The root problem here is that James and co. have redefined “empathy” to be something it is not. This redefinition of empathy, used only by him and a couple other people over and against the whole rest of the world and history, is the thing that is the problem here, not empathy.

Why can’t these guys, though, righteously manhandle language and redefine the term as they see most fit? Maybe, you know, they’re right? Who is the rest of the world to disagree? I certainly would not, except perhaps to remind James that you can’t, you know, just make up definitions of words willy-nilly to suit your own purposes. That is the rankest kind of moral relativism of which people like James spend all their time accusing the liberals. It is a shame to see him acting that way himself.

But I digress. Too many Christians, including me, have used doctrine and claims of logical reason as a tool of legalistic control and manipulation in the same way others use emotion as a manipulative tool. I say “claims of” because the truth is, many who have entrenched themselves within a fortress of doctrinal armament and conquest of others are actually just as emotionally frail, triggered, and weak as those they would criticize for being “snowflakes” or an emotional “mob.” What it often boils down to is that they blast “emotionalism” because they themselves are terrified of having emotional union, and thereby emotional vulnerability, with others.

But that’s completely unchristian. The whole of the Christian faith is about relationships. While I have blasted this idea in the past (and still hold to my own point in general), I need to acknowledge that the old saying, “Christianity is not a religion but a relationship,” has a lot of truth in the latter half of it. It is not just a relationship, but many. It is a primary relationship with Christ, which calls for rational and emotional, and total union with Him. But the whole point of covenant life is that we are body of believers who also are all connected with each other through him. The call of the Christian life is in large part how we can exemplify that union in real life through our relationships with each other as well. This includes again total rational and emotional oneness.

But we are also a body that is in the midst of a larger world, and Christ expects us to be able to have genuine relationships with our neighbors as well—those not within the body.
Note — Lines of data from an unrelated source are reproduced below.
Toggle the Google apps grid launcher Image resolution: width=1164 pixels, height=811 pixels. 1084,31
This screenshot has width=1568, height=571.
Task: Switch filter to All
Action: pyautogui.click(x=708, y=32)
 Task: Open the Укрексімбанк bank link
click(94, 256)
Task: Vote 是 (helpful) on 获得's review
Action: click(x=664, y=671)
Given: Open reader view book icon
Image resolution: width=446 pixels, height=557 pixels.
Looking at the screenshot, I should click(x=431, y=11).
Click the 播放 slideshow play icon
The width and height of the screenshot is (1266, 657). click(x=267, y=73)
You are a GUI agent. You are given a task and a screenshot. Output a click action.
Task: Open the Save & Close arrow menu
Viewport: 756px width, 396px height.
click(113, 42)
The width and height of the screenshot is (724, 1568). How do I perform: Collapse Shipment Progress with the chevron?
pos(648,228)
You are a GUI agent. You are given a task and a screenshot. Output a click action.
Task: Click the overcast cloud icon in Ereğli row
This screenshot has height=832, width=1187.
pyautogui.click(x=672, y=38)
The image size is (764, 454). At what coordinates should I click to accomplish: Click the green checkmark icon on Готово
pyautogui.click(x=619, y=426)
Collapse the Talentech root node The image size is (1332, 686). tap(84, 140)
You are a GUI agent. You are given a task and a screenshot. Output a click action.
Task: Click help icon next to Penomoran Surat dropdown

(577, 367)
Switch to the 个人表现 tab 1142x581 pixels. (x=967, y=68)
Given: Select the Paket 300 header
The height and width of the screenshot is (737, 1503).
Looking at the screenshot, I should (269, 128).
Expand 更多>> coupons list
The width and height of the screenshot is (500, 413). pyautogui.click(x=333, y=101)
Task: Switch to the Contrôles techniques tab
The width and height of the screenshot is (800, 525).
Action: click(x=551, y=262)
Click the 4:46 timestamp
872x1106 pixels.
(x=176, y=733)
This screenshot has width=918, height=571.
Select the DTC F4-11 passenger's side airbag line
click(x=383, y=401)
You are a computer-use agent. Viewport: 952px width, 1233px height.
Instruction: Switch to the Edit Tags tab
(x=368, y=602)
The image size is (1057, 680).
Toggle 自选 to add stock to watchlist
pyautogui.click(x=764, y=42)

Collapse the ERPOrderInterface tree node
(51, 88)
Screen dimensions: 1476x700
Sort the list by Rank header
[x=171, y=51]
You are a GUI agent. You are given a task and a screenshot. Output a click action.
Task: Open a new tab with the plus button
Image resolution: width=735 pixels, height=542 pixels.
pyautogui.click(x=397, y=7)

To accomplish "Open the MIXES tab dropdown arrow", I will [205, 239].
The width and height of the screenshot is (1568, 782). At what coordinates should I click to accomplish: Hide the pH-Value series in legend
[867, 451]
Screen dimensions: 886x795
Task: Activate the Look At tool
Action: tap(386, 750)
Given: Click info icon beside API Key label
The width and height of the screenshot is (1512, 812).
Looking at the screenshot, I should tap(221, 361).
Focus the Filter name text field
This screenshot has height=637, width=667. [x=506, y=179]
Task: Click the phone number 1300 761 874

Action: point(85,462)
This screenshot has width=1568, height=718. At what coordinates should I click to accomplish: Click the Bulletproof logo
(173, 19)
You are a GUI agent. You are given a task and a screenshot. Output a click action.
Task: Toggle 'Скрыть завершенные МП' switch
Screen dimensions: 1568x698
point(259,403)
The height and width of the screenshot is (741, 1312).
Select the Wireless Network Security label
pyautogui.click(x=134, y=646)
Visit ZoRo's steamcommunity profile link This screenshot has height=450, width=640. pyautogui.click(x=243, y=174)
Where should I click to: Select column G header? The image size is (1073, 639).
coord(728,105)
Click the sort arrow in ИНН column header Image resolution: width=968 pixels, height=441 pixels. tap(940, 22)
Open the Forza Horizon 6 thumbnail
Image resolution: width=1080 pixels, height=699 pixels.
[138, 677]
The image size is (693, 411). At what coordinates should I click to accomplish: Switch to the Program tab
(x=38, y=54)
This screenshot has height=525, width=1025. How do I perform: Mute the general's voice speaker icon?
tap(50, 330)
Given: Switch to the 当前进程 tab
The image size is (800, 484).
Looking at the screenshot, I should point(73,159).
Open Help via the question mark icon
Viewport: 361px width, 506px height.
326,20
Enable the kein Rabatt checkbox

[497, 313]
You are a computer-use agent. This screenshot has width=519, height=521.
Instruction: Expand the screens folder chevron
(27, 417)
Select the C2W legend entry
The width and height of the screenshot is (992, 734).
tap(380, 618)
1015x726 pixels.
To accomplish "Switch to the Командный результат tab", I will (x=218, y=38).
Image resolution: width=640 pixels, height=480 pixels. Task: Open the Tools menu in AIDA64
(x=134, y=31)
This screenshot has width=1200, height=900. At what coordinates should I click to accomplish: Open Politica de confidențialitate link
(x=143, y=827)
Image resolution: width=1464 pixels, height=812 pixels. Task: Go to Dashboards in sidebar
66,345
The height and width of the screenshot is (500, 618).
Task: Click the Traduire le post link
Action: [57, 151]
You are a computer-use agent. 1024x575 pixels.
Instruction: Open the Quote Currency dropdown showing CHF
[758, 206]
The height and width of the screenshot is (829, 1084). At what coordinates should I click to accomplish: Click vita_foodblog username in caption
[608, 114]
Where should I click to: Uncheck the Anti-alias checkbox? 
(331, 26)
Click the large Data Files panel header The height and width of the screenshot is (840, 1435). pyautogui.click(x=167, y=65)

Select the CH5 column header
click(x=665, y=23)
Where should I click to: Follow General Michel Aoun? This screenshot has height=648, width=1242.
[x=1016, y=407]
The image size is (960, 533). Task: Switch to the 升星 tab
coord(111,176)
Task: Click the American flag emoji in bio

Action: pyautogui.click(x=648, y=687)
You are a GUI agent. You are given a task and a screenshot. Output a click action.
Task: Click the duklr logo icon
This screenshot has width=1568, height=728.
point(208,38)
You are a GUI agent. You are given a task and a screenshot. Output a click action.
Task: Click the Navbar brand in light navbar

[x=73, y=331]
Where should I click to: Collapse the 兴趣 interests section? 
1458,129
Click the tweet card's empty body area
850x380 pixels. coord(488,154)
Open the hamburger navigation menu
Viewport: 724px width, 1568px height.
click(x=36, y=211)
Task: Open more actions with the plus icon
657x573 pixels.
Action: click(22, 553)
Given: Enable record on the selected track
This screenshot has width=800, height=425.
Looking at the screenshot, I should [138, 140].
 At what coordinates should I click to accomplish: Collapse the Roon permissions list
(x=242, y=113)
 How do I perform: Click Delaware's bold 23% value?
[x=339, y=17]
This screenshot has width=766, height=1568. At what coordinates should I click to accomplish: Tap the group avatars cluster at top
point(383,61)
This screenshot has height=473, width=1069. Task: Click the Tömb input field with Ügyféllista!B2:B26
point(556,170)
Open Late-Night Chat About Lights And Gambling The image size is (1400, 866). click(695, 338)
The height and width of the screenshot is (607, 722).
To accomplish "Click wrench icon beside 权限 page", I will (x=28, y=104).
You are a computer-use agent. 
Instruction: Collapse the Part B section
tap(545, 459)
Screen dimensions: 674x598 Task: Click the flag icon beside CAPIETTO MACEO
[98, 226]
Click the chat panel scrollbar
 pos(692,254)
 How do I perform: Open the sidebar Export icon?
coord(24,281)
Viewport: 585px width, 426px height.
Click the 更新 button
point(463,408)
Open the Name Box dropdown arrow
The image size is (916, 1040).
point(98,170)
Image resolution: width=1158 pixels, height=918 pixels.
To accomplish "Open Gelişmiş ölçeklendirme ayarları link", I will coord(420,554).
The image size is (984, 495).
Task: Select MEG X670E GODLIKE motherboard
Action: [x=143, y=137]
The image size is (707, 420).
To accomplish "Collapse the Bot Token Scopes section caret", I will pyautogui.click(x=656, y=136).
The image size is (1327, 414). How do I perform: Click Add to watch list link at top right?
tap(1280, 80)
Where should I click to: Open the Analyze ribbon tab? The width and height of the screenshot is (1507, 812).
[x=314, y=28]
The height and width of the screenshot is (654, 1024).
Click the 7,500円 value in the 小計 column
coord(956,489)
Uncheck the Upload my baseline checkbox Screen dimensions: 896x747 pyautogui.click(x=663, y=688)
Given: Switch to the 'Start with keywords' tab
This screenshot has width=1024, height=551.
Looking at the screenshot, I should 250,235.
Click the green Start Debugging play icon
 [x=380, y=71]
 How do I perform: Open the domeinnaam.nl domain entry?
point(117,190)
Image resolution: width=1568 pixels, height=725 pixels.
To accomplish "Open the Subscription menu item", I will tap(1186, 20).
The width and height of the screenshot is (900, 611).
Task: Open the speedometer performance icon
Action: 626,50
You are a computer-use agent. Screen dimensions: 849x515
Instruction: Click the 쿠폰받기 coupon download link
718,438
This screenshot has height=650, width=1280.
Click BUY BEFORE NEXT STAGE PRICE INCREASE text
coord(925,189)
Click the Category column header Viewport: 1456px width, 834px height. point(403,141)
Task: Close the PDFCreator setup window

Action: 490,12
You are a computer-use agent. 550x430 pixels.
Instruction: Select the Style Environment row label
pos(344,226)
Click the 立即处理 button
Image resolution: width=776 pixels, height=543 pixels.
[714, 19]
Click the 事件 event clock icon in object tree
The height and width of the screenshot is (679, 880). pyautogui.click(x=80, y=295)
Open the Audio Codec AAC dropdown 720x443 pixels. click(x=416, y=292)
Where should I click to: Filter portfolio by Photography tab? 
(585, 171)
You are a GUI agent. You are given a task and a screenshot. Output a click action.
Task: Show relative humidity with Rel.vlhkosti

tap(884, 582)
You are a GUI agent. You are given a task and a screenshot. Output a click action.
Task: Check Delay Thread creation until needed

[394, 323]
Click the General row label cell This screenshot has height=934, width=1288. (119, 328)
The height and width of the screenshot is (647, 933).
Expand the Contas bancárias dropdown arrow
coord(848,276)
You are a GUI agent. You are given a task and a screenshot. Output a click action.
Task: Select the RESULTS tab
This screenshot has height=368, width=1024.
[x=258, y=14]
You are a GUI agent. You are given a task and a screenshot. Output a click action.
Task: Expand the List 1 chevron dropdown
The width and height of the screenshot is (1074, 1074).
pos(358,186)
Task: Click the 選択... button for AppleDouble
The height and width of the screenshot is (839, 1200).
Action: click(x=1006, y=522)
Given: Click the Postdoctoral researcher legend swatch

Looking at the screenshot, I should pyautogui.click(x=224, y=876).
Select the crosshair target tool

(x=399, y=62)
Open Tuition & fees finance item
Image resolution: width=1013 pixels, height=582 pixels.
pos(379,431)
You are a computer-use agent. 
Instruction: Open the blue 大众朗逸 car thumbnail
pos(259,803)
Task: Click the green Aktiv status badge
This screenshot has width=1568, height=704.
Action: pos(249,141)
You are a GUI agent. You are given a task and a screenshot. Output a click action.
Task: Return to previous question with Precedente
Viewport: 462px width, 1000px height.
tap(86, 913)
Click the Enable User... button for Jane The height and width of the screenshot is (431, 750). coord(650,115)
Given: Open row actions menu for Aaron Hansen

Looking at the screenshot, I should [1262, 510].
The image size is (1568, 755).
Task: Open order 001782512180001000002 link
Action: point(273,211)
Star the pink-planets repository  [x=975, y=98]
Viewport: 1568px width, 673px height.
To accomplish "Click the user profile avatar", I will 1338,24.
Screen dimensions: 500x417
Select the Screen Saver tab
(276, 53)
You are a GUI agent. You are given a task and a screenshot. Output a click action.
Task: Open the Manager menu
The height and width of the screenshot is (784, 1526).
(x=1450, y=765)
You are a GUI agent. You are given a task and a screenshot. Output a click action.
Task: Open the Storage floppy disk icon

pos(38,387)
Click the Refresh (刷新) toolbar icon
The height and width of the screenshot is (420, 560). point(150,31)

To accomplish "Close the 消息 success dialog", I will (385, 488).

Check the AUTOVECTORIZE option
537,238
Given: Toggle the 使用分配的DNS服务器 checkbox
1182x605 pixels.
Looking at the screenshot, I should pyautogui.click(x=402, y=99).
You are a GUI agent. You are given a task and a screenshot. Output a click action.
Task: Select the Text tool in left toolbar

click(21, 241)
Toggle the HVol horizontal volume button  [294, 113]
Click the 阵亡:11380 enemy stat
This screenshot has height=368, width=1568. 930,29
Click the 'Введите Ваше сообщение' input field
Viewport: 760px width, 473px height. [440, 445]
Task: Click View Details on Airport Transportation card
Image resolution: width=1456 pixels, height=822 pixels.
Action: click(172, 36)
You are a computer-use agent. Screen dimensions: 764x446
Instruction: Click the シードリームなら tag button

In short, to deny empathy is to deny a vital aspect of our created humanity and a large and vital part of our faith. We have emotional sharing we must do on multiple levels: with Christ, with our family (especially spouses), our brothers and sisters in Christ, as well as our neighbors and the larger community, even humanity as a whole. Wherever we lack empathy in any of those levels, we fail the love of Christ to that degree.

(There is an exception to be made to that last statement for people suffering from forms of mental illness which impair or almost entirely eradicate the individual’s ability to empathize. This does not mean people suffering from these conditions cannot be believers or in union with Christ and his body. His grace and mercy and ability to save are far beyond our comprehension. I speak merely of the generalized ideal of the healthy Christian life. I would add, however, that individuals experiencing or exhibiting the symptom of a severe lack of empathy should probably be tested for forms of emotional impairment. If such individuals in positions of Christian leadership are diagnosed, they may need to rethink their role.)